Data extracted from a collection:
::::::::

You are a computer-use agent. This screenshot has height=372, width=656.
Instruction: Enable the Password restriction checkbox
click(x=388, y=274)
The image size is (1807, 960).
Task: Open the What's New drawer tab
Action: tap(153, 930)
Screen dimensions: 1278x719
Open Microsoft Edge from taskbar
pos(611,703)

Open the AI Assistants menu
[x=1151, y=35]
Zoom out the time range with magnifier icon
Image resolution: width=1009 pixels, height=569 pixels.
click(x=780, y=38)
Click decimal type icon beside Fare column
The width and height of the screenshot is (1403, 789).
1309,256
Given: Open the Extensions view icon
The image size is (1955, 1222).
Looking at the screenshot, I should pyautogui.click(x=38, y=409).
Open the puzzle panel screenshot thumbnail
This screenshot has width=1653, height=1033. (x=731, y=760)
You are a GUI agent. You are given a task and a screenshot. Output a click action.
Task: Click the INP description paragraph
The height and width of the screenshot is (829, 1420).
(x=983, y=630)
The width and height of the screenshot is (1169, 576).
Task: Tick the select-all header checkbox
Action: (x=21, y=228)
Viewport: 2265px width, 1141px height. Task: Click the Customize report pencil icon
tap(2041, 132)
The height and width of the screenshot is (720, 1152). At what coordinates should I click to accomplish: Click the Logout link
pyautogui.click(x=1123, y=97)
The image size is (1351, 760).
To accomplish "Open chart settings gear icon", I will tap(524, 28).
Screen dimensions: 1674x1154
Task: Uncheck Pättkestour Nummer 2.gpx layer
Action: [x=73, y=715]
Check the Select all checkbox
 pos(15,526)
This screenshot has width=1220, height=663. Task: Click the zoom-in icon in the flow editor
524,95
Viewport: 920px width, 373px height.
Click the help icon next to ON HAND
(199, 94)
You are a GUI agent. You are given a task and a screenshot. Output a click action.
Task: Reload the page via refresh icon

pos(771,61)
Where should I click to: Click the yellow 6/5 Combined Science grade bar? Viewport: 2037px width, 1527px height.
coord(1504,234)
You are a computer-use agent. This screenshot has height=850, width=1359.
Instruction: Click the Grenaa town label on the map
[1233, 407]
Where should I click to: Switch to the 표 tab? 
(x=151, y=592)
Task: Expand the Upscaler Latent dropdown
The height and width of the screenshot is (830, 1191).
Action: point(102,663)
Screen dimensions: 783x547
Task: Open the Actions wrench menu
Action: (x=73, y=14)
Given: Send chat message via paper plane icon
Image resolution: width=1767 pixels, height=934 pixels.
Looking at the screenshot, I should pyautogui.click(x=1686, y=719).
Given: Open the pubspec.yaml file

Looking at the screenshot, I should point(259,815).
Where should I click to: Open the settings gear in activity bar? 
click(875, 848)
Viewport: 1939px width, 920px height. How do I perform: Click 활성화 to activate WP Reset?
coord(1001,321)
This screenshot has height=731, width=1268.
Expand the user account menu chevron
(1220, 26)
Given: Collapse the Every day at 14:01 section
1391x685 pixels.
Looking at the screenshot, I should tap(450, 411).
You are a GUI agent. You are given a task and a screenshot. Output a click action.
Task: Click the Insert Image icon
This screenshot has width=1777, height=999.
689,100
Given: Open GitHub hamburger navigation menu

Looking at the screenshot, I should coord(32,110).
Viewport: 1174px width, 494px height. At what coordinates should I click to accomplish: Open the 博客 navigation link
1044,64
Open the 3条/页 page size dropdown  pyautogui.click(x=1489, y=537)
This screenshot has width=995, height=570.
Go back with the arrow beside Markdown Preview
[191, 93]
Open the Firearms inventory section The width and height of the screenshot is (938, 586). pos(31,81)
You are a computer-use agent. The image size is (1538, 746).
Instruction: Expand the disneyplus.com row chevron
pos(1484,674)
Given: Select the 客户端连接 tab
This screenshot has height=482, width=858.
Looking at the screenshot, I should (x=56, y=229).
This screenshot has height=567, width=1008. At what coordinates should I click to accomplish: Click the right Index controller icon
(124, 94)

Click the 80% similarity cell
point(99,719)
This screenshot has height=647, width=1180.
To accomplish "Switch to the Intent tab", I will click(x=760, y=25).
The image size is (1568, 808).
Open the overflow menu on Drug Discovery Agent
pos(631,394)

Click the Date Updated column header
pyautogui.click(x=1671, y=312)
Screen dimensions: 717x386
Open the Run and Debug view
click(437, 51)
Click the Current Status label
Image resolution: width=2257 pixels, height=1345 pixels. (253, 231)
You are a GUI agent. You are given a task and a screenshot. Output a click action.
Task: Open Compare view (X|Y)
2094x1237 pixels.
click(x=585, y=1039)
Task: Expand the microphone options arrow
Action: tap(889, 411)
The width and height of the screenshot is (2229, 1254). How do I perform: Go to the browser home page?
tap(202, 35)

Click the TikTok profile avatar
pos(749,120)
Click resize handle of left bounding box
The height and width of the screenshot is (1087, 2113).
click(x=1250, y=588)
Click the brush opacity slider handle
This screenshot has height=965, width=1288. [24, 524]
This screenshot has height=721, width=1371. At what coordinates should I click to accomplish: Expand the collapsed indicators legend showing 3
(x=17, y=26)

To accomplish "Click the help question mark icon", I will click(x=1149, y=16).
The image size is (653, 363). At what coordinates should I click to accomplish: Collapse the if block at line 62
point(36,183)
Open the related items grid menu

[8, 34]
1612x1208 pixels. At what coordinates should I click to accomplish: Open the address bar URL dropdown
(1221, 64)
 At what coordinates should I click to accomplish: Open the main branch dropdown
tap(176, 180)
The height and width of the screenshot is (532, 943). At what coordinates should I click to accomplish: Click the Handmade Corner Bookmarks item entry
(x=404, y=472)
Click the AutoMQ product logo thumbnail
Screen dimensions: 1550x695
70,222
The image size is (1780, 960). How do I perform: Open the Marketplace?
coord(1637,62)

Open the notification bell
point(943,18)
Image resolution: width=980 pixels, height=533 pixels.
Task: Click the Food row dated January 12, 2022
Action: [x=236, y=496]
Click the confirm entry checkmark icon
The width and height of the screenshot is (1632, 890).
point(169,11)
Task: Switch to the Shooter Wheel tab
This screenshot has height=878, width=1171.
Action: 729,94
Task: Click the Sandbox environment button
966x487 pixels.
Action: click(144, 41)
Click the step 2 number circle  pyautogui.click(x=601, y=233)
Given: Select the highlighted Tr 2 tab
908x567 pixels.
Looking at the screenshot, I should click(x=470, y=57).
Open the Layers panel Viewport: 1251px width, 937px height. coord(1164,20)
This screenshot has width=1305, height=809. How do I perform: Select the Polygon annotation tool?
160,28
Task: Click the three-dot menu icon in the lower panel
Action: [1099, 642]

::::::::

■ **Activity**:
Across the entries above, state how many lines include the string "computer", with no other text.

■ **Response to the exercise**:
3